Reference: headers & data
Each Web API tile you add to a dashboard or perspective can run a different Splunk query. We recommend you configure your search query in Splunk to check the data returned is what you want, then copy the query into SquaredUp. The Splunk search query is specified in the headers & data section, along with other data options, which are described for reference below, and covered step by step in the walkthroughs.

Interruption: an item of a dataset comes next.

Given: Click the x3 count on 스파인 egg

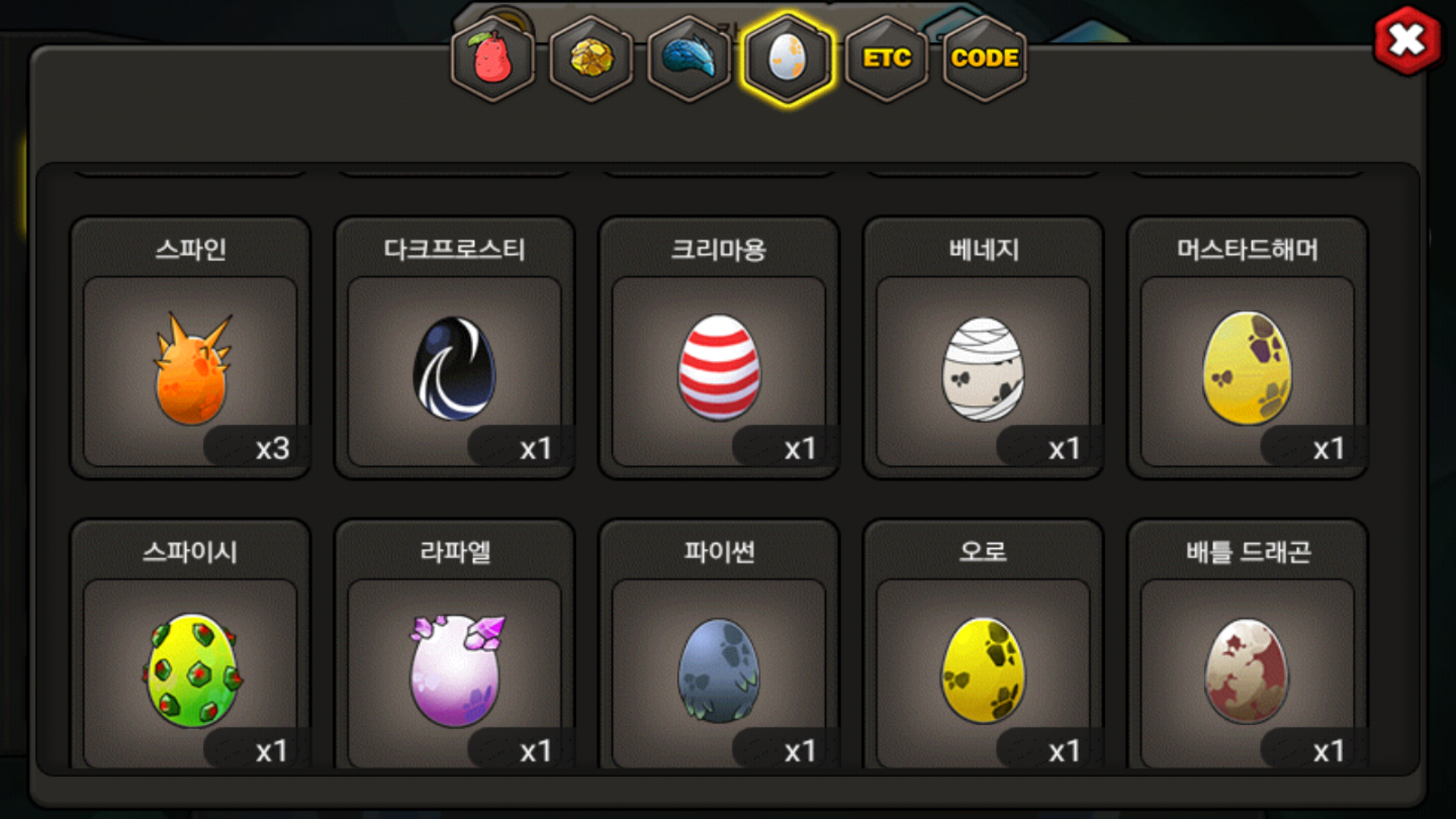Looking at the screenshot, I should pyautogui.click(x=272, y=448).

Name | Description | Mandatory? |
---|---|---|
search |
search followed space and then your Splunk search query |
yes |
exec_mode | Must specify oneshot
|
yes |
output_mode | Must specify json
|
yes |
timeout | How long Splunk should keep results for (in seconds, e.g.60 ) |
yes |
earliest_time | The earliest result (useful for last x hours, e.g. -1h ) |
no |
latest_time | The latest result, usually just now
|
no |
max_time | Query processing timeout limit (in seconds, e.g.30 ) |
no |
Hints and Tips
- Look at the Splunk API Documentation or speak to your Splunk expert.
- Test your query with PowerShell/Curl/Postman to see the results directly. You can also browse to the URL that you used in your Splunk provider (right-hand menu ☰ > system > web api) which will be something like
https://instancename:8089/services/search/jobs
(whereinstancename
is your Splunk instance) to see a visual API explorer. Click on services > search jobs you can see the job numbers of any recurring jobs in Splunk, which can then be used in SquaredUp see API explorer. - Only SCOM administrators are able to create or edit Web API tiles.
- Use custom labels to improve data formatting see How to use custom labelling
- You can view a list of the properties available for the search query by going to the monitored entity perspective. (Although
displayName
is not listed, it is also available for you to use).